Primary Topic: Mind-body (including meditation and yoga)

Effectiveness of a Self-Care Toolkit for Surgical Breast Cancer Patients in a Military Treatment Facility
Dawn M Bellanti, MSN, FNP, MedStar Institute for Innovation, Kensington, MD, United States; Erika Stoerkel, MPH, TLIF, McLean, VA, United States; Kimberly Peacock, EdD, University of Texas Health Sciences Center San Antonio, San Antonio, TX, United States; Alice Inman, PhD; Robert Setlik, MD, San Antonio Military Medical Center, Fort Sam Houston, TX, United States

Late Breaker: No


To assess whether a self-care toolkit (SCT) provided to newly-diagnosed breast cancer patients undergoing surgery could mitigate distress and lessen symptoms associated with surgery and anesthesia. 

Methods/Session Format

One hundred women diagnosed with breast cancer and planning to undergo initial surgery were randomly assigned to treatment as usual alone (TAU; n = 49) or to TAU with the addition of a self-care toolkit (SCT; n=51).  The SCT included audio-recordings of guided mind-body techniques (breathing, progressive muscle relaxation, meditation, guided imagery, self-hypnosis) and acupressure anti-nausea wristbands.  Anxiety, pain, nausea, sleep, fatigue, global health, and QOL were assessed using validated outcome measures. Two inflammatory blood markers (ESR and CRP) were measured serially.  Data was collected at baseline (T1), immediately prior to surgery (T2), within 10 hours post-operatively (T3), and approximately two weeks post-surgery (T4).
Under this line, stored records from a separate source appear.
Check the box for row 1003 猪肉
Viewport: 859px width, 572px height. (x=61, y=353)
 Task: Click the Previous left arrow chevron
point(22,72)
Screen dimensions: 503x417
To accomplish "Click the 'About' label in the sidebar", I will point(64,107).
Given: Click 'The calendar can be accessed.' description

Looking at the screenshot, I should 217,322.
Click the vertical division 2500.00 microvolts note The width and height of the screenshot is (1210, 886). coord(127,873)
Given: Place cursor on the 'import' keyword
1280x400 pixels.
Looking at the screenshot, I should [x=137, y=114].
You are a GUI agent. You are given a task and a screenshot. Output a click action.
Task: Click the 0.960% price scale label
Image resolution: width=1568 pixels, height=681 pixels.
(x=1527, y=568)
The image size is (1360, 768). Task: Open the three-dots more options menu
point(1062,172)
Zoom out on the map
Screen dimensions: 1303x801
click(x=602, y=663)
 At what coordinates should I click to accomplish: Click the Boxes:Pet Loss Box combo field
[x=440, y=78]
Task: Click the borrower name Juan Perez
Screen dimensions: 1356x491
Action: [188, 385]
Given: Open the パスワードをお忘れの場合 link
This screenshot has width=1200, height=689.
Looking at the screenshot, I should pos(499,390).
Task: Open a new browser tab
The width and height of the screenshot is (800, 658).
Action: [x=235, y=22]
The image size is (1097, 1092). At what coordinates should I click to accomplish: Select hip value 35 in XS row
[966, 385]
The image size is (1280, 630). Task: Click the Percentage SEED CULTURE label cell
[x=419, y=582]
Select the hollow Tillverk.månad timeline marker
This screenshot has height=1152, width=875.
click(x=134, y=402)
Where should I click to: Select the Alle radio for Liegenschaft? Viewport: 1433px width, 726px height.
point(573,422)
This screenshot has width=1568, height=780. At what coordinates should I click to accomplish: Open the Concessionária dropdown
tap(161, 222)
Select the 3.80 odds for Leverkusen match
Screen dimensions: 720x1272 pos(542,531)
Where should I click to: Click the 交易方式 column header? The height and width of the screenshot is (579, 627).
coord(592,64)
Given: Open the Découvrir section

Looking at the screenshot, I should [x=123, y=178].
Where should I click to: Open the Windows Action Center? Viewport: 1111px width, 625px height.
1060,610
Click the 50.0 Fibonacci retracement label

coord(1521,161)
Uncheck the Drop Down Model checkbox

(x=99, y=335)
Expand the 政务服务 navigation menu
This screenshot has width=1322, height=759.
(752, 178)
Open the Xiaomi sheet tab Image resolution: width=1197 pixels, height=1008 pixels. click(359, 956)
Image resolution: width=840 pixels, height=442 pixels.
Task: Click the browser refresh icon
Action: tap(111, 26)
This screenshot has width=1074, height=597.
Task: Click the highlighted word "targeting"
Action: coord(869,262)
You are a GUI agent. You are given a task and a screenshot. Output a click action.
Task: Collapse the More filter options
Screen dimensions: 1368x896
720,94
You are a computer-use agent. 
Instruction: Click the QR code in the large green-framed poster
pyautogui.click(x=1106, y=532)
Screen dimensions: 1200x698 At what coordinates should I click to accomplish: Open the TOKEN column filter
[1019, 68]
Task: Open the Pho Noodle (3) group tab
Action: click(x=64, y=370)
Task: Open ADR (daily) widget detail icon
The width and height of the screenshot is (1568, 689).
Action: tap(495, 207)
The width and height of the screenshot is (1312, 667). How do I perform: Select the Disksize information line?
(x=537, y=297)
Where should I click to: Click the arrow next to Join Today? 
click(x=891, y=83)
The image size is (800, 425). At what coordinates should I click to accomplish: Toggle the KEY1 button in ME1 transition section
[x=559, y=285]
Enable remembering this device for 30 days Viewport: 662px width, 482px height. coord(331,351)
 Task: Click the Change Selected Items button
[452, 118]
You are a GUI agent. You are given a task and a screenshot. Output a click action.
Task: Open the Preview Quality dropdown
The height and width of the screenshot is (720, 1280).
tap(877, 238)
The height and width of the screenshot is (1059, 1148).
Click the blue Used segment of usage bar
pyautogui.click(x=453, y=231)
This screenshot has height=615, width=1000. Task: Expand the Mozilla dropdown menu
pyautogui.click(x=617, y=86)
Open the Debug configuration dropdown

There were significant between group differences from baseline to follow-up in PROMIS-57 scores of Pain interference, Fatigue, and Satisfaction with social roles, favoring the SCT group compared to TAU (p=0.005, p=0.023, and p=0.021, respectively).  There was a significant mean change in DVPRS scores from T2 to T3, with the SCT group having significantly smaller increases in post-operative pain (p=0.008) and in post-operative ESR (p=0.0197) compared with the TAU group.  Clinically significant reductions in anxiety occurred in the SCT group during the main intervention period.


These results suggest that using the SCT in the perioperative period decreased pain perceptions, fatigue, and inflammatory cytokine secretion.